AuraFace is a pretrained model that generates vector embeddings for faces. These embeddings represent faces in a high-dimensional space, enabling similarity comparisons and clustering.

Download the AuraFace Model First

Before using the model, you need to download it from Hugging Face Hub:

from huggingface_hub import snapshot_download

# Download the AuraFace-v1 model to a local folder
model_dir = snapshot_download(
    repo_id="fal/AuraFace-v1",
    local_dir="models/auraface"
)

print("Model downloaded to:", model_dir)

Note: This only needs to be run once.
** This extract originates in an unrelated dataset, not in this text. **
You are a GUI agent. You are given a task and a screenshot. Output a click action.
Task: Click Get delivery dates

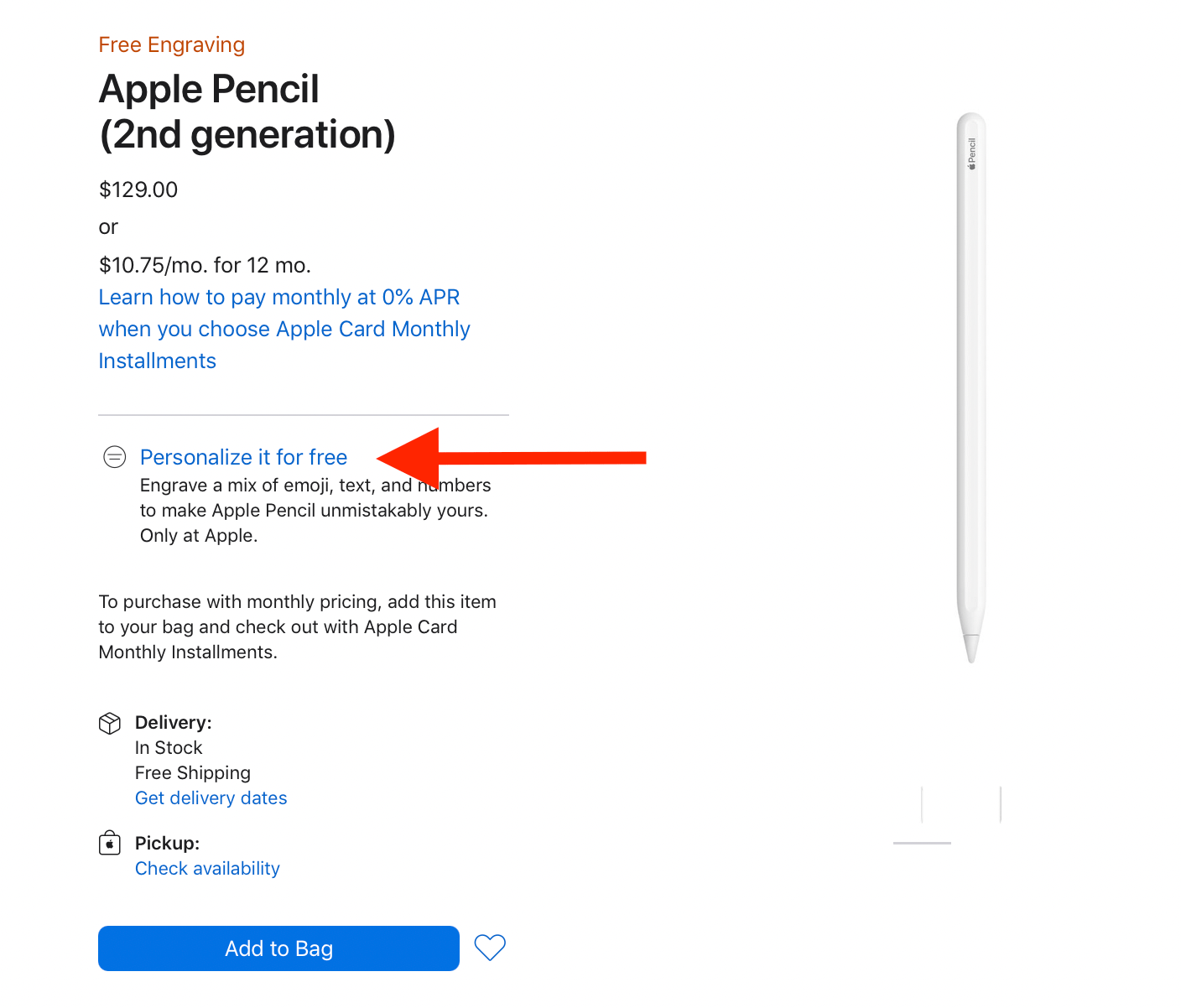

The model will be cached in the models/auraface directory for future use.

Face Detection and Embedding Extraction

from insightface.app import FaceAnalysis
import cv2

# Initialize AuraFace (InsightFace)
# Make sure the model is downloaded first (see above)
face_app = FaceAnalysis(
        name="buffalo_l",  # detection model
        root="models/auraface",  # your local folder with AuraFace files
        allowed_modules=["detection", "recognition"]  # enable detection + embedding
    )
face_app.prepare(ctx_id=-1, det_size=(640, 640))  # Prepare the model (GPU: ctx_id=0, CPU: ctx_id=-1)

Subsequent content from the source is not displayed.